BEIRUT, July 20. /TASS/. Leaders of the Druze community in Syria’s Sweida governorate have said they are ready to exchange prisoners with Arab tribes after the recent clashes, the Sham TV channel reported, citing a Druze sheikhs’ statement.
According to the statement, prisoners of war and hostages will be released near Umm Zeitun at six in the evening. "We call on everyone to cooperate and show maximum responsibility to ensure success of this process," it says. "We hope for the safe and secure return of our abducted sons, daughters, and children."
The statement also calls on the authorities to immediately reestablish access to mobile communication and internet in the governorate.

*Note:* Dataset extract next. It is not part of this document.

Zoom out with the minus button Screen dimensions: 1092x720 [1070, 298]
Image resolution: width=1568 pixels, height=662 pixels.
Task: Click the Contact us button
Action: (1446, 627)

On July 19, Druze sheikhs supported the deployment of the Syrian interim government’s security forces along the administrative borders of the Sweida governorate not to let armed Arab tribal militias infiltrate the governorate. They also said that they agreed on the opening of humanitarian corridors near Bosra al-Kharir and Bosra al-Sham.
Syrian interior ministry spokesman Nour Eddin Al-Baba said in the early hours on Sunday that armed clashes in the city of Sweida had ceased completely. On Saturday, Syrian Interim President Ahmed al-Sharaa announced an immediate ceasefire in the Sweida province to end clashes between militias and Druze self-defense forces. The ceasefire was announced in accordance with the reconciliation plan, drafted with the help of international mediators.
The situation in Syria aggravated on July 13 when clashes between Arab tribal militias and Druze self-defense groups broke out in the heavily Druze-populated Sweida governorate. On July 15, the Syrian army entered the governorate’s administrative center, the city of Sweida, and launched a mop-up operation to restore order. Shortly after, Israel began delivering airstrikes on Syrian army convoys, claiming that the operation was geared to protect the Druze population. On July 16, Israel hit a number of strategic targets in Damascus.
The Druze are a tight-knit ethnoreligious Arabic-speaking group living mainly in Syria, Lebanon, Israel, and Jordan who adhere to a specific faith that split from Shiite Islam in the Middle Ages. Israeli Druzes live in Galilee in the north of the country and serve in the Israeli army and police along with Jews. However, after Israel gained control over the Golan Heights in the Six-Day War in 1967, most of the Druzes living there have preserved their Syrian citizenship. Syria’s Druze population numbers around 700,000, being the third biggest ethnoreligious minority after the Kurds and Alawites.